Bitsets in Practice: Cache Lines, Masks, and SIMD Tradeoffs
Real benchmark numbers for bitset scan strategies, plus layout and SIMD tradeoffs.
Bitsets are still one of the highest-leverage structures in systems code, but they are easy to benchmark badly.
I re-ran this post with real numbers on February 17, 2026 using Quick Bench on x86, and updated the guidance around what actually mattered.
TL;DR from measured runs
On this Quick Bench x86 run (single CPU, 2.3 GHz, clang 17, C++20, -O3), for 65,536-bit sets:
- In dense scans, AVX2/AVX-512 improved over bit-by-bit, but only modestly (about
1.40xto1.45x). - In sparse late-hit scans, moving from bit-by-bit to chunked
countr_zerowas the big win (~73xto~74x). - For sparse late-hit, AVX2/AVX-512 added little over the scalar chunked path in this environment.
The key point: algorithm shape and cache behavior usually dominate before ISA-specific SIMD does.
What Bitsets Buy You (and What They Don’t)
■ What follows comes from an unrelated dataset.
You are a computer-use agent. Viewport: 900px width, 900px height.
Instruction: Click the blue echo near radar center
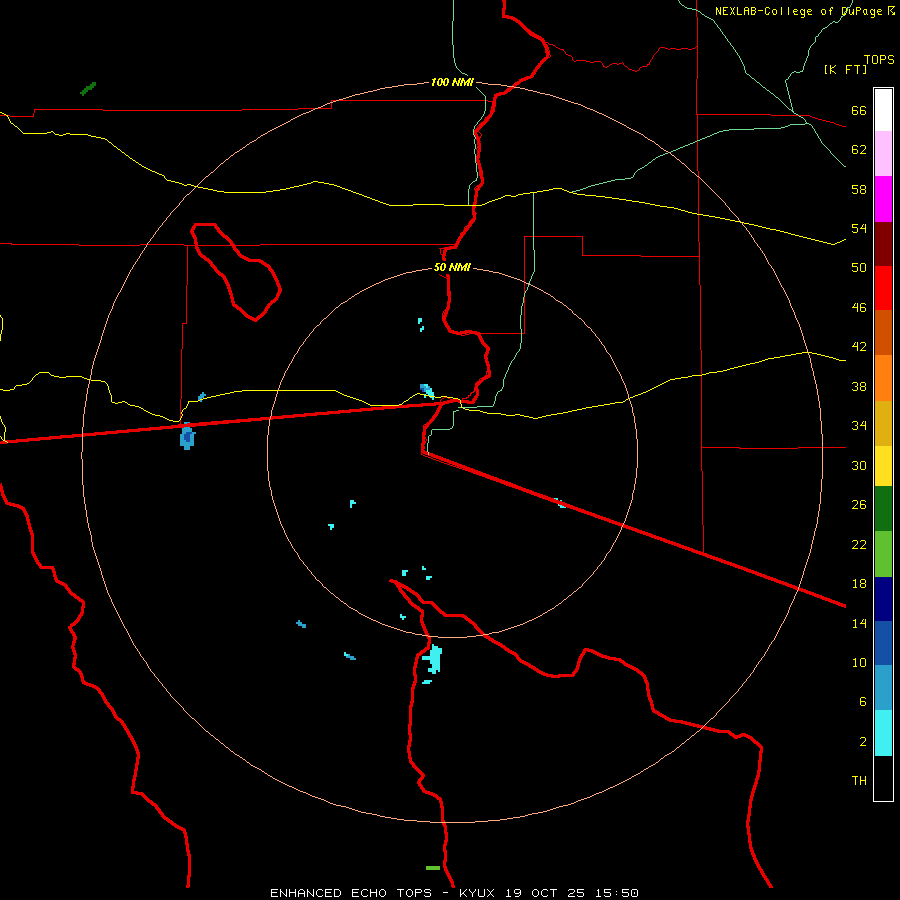[426, 390]
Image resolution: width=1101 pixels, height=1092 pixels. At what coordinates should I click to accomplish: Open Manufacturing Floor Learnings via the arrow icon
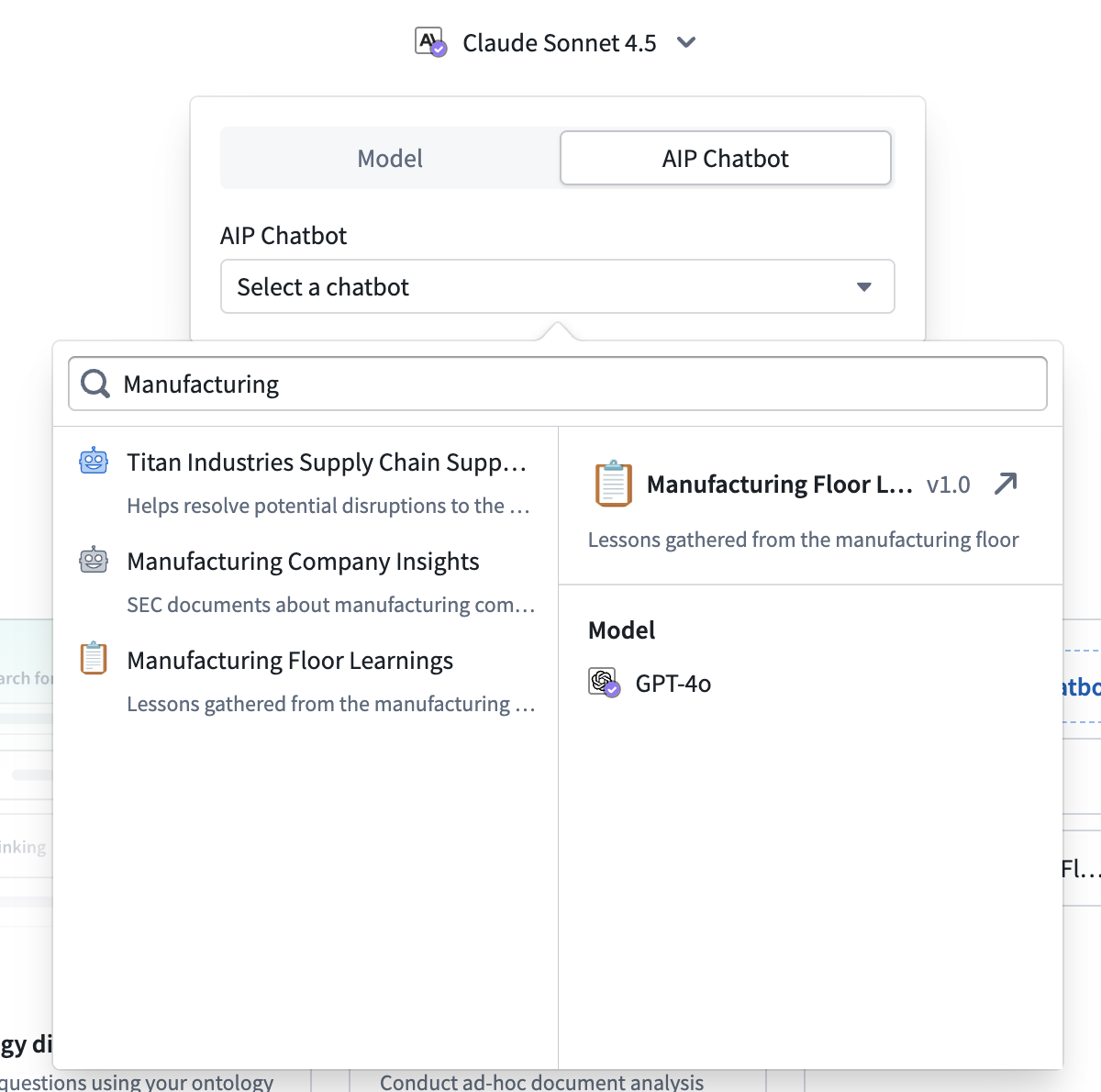(1006, 484)
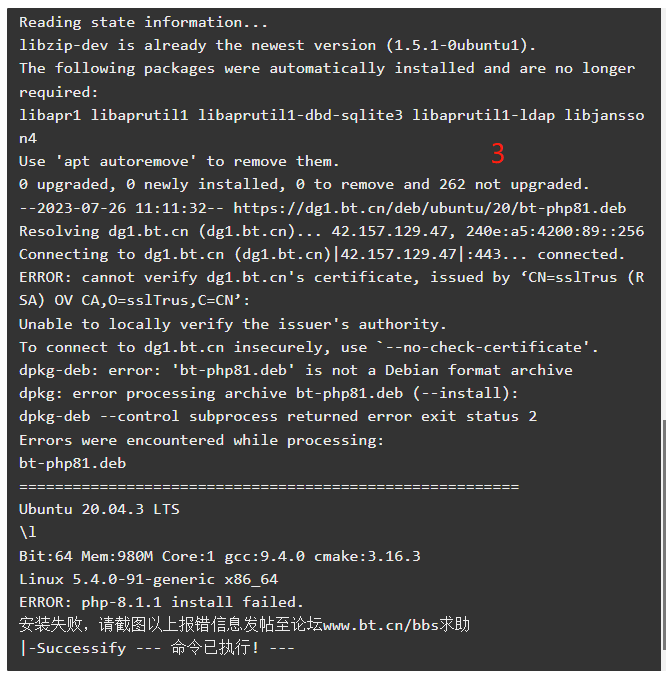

Bitsets are excellent for:
- dense membership/flag state
- fast boolean algebra over sets
- compact predicate transport
Bitsets do not automatically solve:
- random payload gather cost
- bad locality in adjacent data
- branch-heavy scan loops
The storage is cheap. The surrounding access pattern often is not.
Layout and Mask Semantics
#include <bitset> #include <cstdint> #include <iostream> int main() { std::cout << "sizeof(bitset<8>): " << sizeof(std::bitset<8>) << "\n"; std::cout << "sizeof(bitset<64>): " << sizeof(std::bitset<64>) << "\n"; std::cout << "sizeof(uint8_t): " << sizeof(uint8_t) << "\n"; }
std::bitset size/layout is implementation-defined, so validate on your target toolchain and ABI before making memory assumptions.
Mask semantics should also be explicit, especially around zero:
None should mean “no flags set,” and predicates should decide whether mask == 0 is allowed. Most production bugs I see here are semantic, not microarchitectural.
Scan Paths That Matter
For scalar scans, start with chunked words and a zero guard:
#include <bit> #include <cstdint> #include <optional> std::optional<uint32_t> first_set_u64(uint64_t w) { if (w == 0) return std::nullopt; return static_cast<uint32_t>(std::countr_zero(w)); } std::optional<uint32_t> first_set_chunks(const uint64_t* words, uint32_t n) { for (uint32_t i = 0; i < n; ++i) { uint64_t w = words[i]; if (w == 0) continue; return i * 64u + static_cast<uint32_t>(std::countr_zero(w)); } return std::nullopt; }
If you drop to builtins/intrinsics directly (__builtin_ctz*, _tzcnt_u64), keep the zero check. Many forms are undefined on zero input.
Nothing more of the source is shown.